A few days ago, I came across the application I wrote to gain entry into my university’s bachelor’s degree program. One of the questions asked about my top three career choices, and at the very top I had listed: “Doctors Without Borders.” Now, almost four years after writing this application, the potential for my dream to become a reality is imminent. The discovery of this forgotten piece of my past prompted me to reflect on what becoming a doctor meant to me, and more specifically on my ideals as an aspiring physician. Had they changed? More importantly, had I changed?

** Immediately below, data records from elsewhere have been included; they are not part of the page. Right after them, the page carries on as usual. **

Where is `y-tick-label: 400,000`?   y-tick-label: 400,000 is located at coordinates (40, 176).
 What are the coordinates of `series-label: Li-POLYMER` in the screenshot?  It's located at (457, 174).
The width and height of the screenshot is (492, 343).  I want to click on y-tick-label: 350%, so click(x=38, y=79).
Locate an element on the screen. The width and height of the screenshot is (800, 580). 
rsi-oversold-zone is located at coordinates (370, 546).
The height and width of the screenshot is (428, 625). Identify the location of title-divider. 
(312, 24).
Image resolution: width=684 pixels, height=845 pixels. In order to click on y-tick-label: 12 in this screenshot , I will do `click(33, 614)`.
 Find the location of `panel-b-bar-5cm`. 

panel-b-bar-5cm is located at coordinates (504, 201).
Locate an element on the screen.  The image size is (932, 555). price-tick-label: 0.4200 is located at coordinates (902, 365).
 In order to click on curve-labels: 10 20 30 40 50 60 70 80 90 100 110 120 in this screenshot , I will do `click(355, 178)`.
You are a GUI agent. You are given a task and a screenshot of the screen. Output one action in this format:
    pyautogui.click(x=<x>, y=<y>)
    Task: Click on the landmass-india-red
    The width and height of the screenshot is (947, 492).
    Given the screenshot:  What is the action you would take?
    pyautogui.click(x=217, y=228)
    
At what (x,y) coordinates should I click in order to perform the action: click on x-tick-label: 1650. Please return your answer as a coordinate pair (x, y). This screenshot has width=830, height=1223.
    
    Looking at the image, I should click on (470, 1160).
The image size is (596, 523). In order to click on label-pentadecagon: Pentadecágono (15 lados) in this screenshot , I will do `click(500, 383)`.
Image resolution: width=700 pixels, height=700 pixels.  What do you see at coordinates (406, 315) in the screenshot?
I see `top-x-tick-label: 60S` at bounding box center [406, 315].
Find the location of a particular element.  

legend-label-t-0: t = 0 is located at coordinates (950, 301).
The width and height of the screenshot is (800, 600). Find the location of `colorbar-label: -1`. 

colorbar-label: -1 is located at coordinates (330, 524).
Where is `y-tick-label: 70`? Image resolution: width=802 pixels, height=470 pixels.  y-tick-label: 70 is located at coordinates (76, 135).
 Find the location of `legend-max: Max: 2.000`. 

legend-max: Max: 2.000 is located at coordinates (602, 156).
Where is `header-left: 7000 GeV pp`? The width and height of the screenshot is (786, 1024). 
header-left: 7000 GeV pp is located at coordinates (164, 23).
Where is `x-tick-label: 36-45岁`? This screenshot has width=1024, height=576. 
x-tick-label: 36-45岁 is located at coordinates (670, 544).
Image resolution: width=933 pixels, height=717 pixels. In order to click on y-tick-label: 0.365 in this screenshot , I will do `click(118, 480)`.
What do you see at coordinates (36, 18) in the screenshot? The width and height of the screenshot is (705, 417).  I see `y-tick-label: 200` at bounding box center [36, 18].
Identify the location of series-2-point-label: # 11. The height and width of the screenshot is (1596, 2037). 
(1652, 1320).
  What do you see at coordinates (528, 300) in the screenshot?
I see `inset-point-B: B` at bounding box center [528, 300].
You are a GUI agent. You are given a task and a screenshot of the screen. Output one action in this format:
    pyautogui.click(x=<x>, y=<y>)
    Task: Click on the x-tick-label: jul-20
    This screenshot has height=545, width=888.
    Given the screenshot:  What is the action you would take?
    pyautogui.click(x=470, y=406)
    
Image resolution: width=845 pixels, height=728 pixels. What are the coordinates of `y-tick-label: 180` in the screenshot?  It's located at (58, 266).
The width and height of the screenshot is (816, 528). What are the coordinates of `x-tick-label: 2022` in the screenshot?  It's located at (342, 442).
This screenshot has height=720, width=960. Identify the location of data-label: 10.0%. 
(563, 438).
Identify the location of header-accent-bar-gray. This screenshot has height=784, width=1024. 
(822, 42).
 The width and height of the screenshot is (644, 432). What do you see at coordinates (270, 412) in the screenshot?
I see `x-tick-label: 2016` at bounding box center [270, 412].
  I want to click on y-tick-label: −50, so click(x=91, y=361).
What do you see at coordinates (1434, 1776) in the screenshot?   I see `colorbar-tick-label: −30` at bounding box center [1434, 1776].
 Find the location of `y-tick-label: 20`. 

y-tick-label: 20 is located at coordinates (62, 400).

These first few months of my medical education have exposed me to people and circumstances that will undoubtedly shape my future practice. I have been particularly humbled by medical professionals who have demonstrated exemplary humanism in practice, evidenced by their stories of patient interactions and their handling of situations that are still unthinkable to me. These individuals embody the demeanor and professionalism I believe to be central to the medical profession and to my idea of what it should mean to be a physician: they are experienced yet modest, they prioritize the patient and their family, and they are unafraid to recognize fault and accept responsibility with grace, all with an eye to bettering themselves in the future. Their values are clear to me, as is their palpable conviction that only humanism can give rise to professionalism.
Consequently, the majority of my experiences thus far have been positively affirming: I often leave conversations with my seniors feeling assured that, in the busy day to day of any medical practice, there is an important place for humanistic, quality interaction between the physician and patient, in which the physician both influences and integrates themselves into the patient’s narrative. These experiences have been reinforced through case simulations that have challenged my peers and I to explore what providing quality care can look like in the face of increasing pressure to economize our time. Yet, I know that equally ingrained in my memory are the instances where I’ve called into question the pragmatism of practicing “humanistic” medicine, instances in which supervisors acted in ways contrary to both my own values and the principles medical students are taught to internalize. In one instance, what I thought was a caring, thorough, and mutually rewarding therapeutic interaction was later described to me by the attending physician as “rightfully rare,” owing to the need to balance providing quality care with attending to an ever-growing list of patients. On another occasion, the attending physician ignored a patient’s request while they explained, at length, the details of the case to present students. In both instances, I could stretch my imagination to understand the primacy of the physician’s priorities. Time was limited, and they were tasked with educating a roster of students with differing capabilities, on top of their fiduciary duties. I could almost see their thought processes—from which group could I save the most time? These observations forced me to confront the uncomfortable truth: that time is a scarce resource, and allocating it any which way inevitably involves a zero-sum game. This is a concept that I know I will grapple with moving forward, and one that I’m unsure even the most experienced staff physicians have successfully learned to navigate. In light of these experiences, I’m also forced to wonder about the extent to which time and experience can disillusion even the most humanistic of emerging physicians, and whether my own outlook will change over the years ahead. I am truly uncertain as to how I might maintain my integrity as a future physician in the face of mounting bureaucratic and fiduciary pressures.
Although I’m yet unsure as to how this tension will unfold, I am comforted by the critical lens through which, as medical students, we are encouraged to view all components of practicing medicine. I am aware that our practice is far from perfect, that spending “too much time” with one patient may turn out to be a double-edged sword, that the profession is fast-paced and ever changing. But that in spite of all this, we are expected and (dare I say it?) have the honour of caring for and speaking on behalf of those who are vulnerable, perhaps marginalized, perhaps ignored. And it is a responsibility that I hope I remember each day that I practice, because what I do know is that I should let my own values guide me for as long as possible—they form the unshakeable foundation upon which I can continue to build my understanding of what it means to be both a humanistic and professional physician.